**Work to be completed**. Can you swap "Select" for "Choose" in every one of the lines below, keeping everything else the same and leaving out the pictures?
___ Extracted records ___
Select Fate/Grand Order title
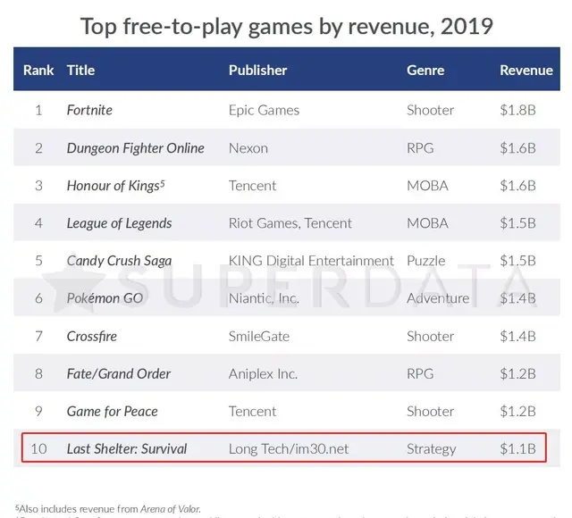The width and height of the screenshot is (572, 518). click(x=119, y=373)
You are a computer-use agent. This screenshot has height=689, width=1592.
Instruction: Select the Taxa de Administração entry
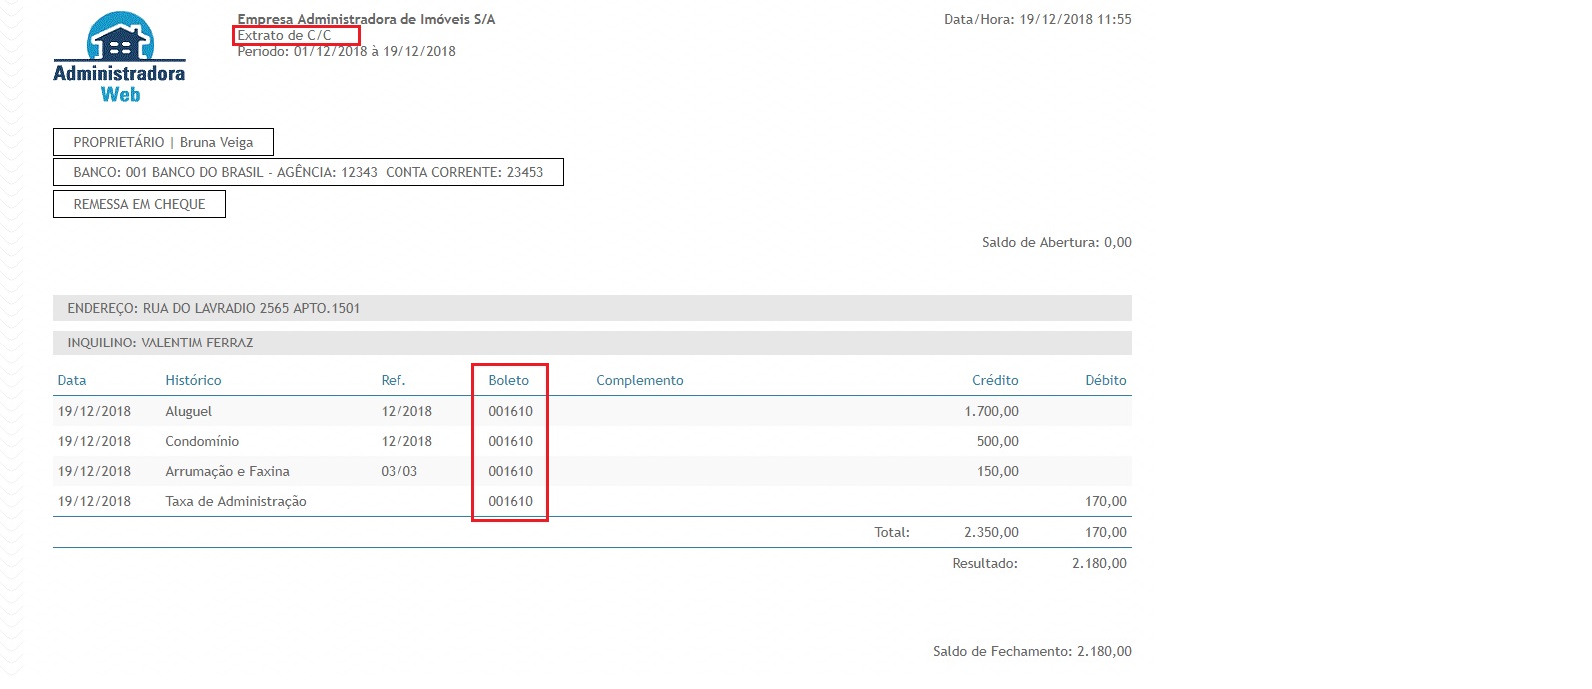[236, 501]
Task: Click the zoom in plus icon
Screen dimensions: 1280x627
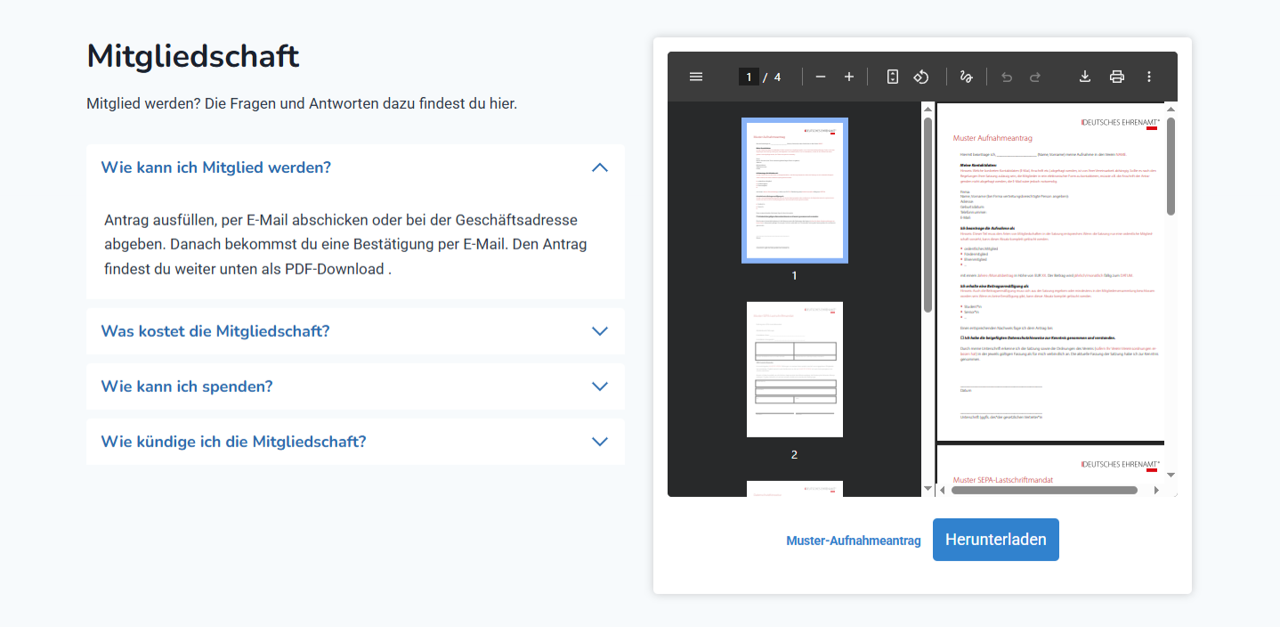Action: 849,77
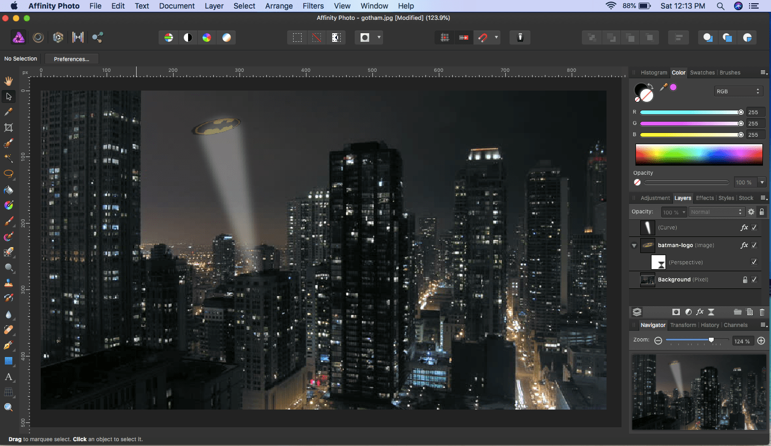This screenshot has width=771, height=446.
Task: Pick the View hand tool
Action: click(9, 81)
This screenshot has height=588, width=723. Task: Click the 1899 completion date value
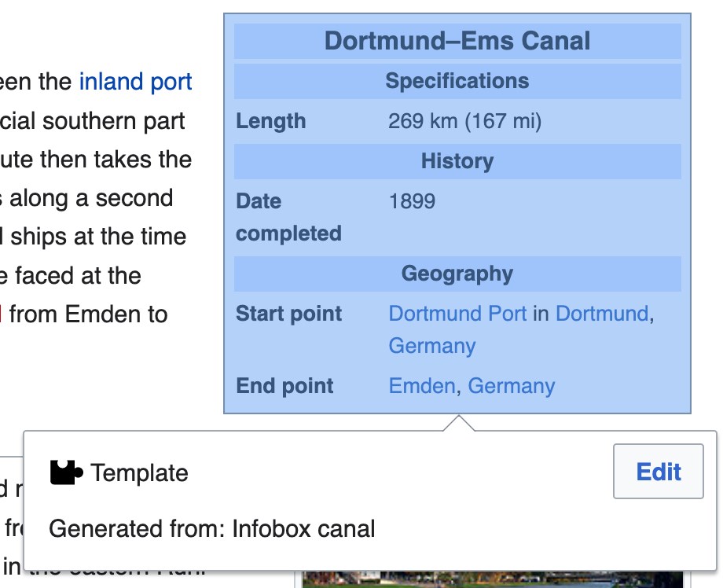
___
**Output for this task**.
Choose Fate/Grand Order title
The width and height of the screenshot is (572, 518). click(x=119, y=373)
You are a computer-use agent. This screenshot has height=689, width=1592.
Instruction: Choose the Taxa de Administração entry
[236, 501]
Task: Click the zoom in plus icon
Screen dimensions: 1280x627
Action: 849,77
This screenshot has width=771, height=446.
Task: Pick the View hand tool
Action: click(9, 81)
This screenshot has height=588, width=723. Task: Click the 1899 completion date value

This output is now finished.